• TASK TO CARRY OUT: The listing below should be reproduced exactly, with the pictures omitted.

• RECORDS SHOWN:
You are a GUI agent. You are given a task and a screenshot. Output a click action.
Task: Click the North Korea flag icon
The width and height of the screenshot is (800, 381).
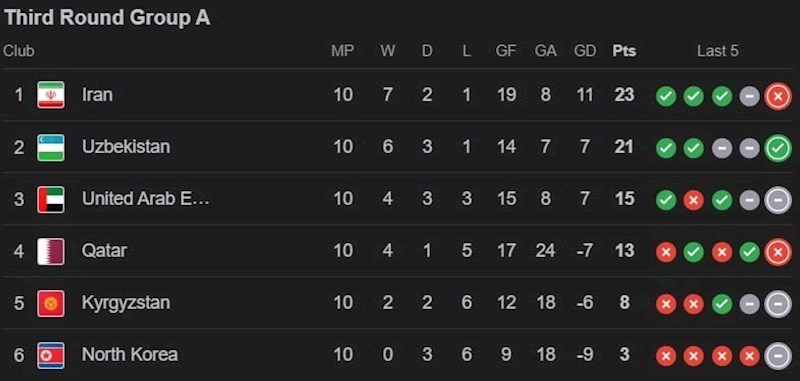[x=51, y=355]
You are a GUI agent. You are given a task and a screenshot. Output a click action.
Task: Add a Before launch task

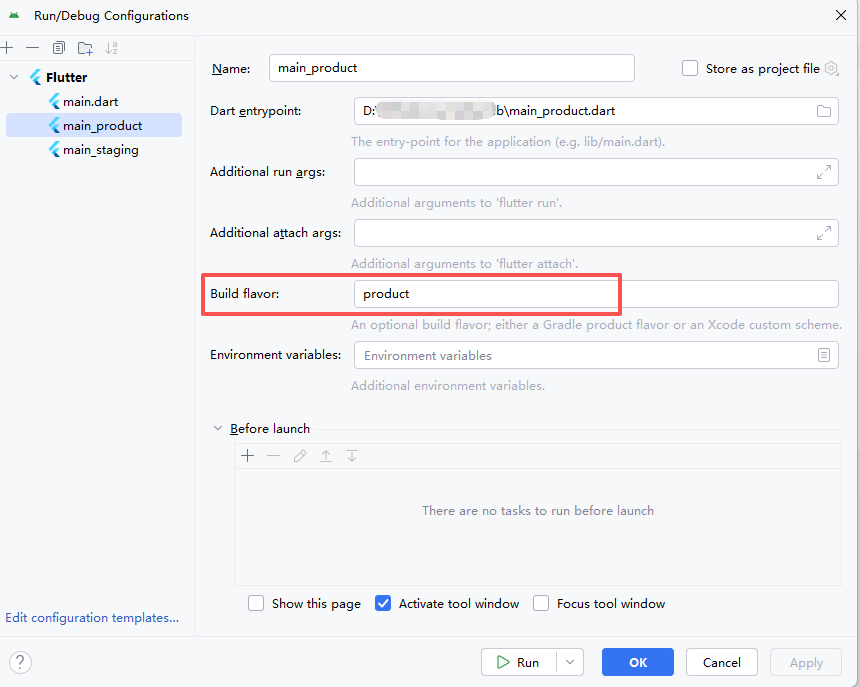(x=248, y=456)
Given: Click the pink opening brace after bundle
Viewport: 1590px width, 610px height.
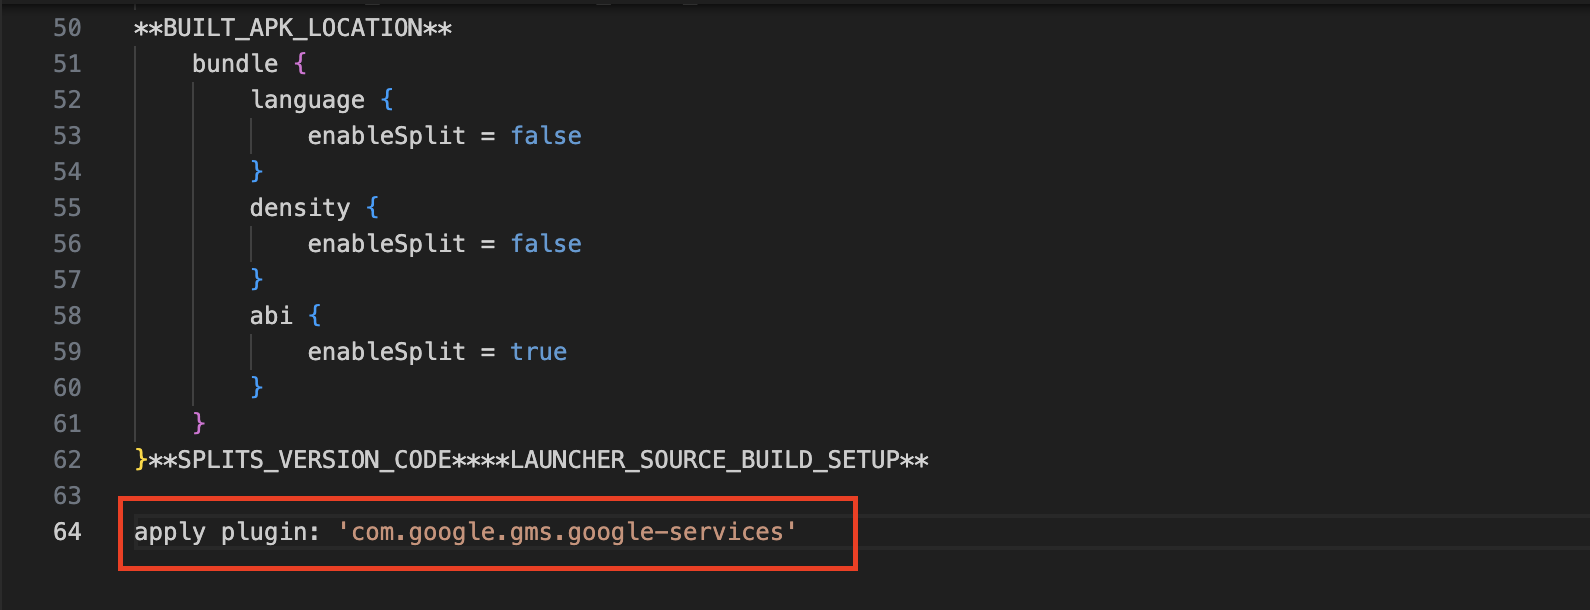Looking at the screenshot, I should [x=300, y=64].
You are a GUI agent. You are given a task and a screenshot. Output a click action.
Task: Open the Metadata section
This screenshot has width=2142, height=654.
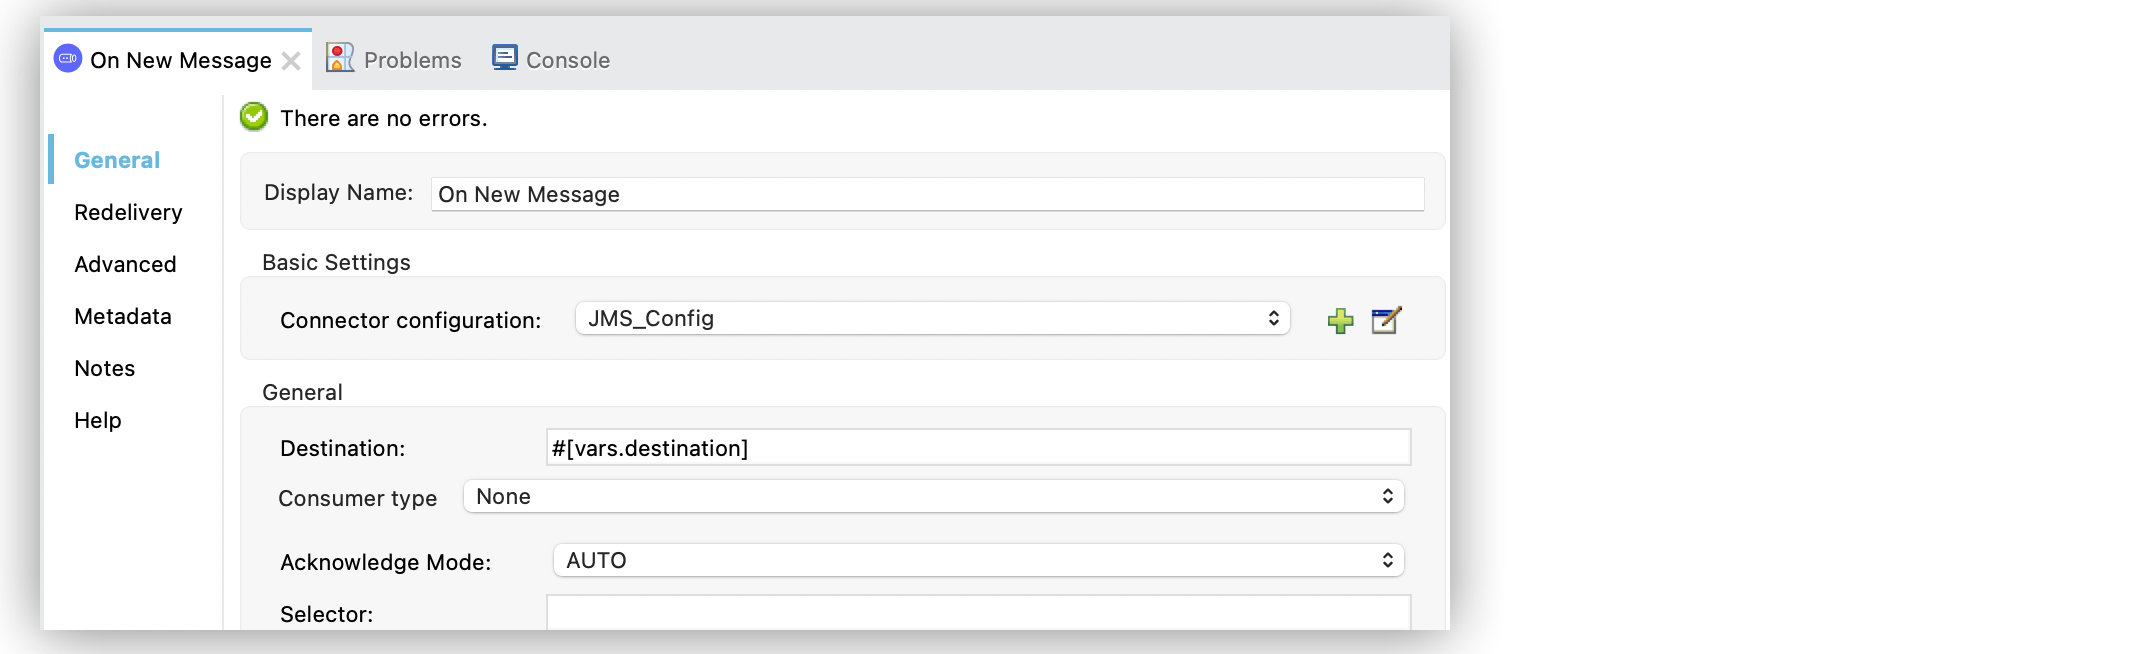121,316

• RESPONSE TO THE TASK:
You are a GUI agent. You are given a task and a screenshot. Output a click action.
Task: Click the North Korea flag icon
The width and height of the screenshot is (800, 381).
[x=51, y=355]
You are a GUI agent. You are given a task and a screenshot. Output a click action.
Task: Add a Before launch task

(x=248, y=456)
Given: Click the pink opening brace after bundle
Viewport: 1590px width, 610px height.
Looking at the screenshot, I should [x=300, y=64].
You are a GUI agent. You are given a task and a screenshot. Output a click action.
Task: Open the Metadata section
This screenshot has width=2142, height=654.
121,316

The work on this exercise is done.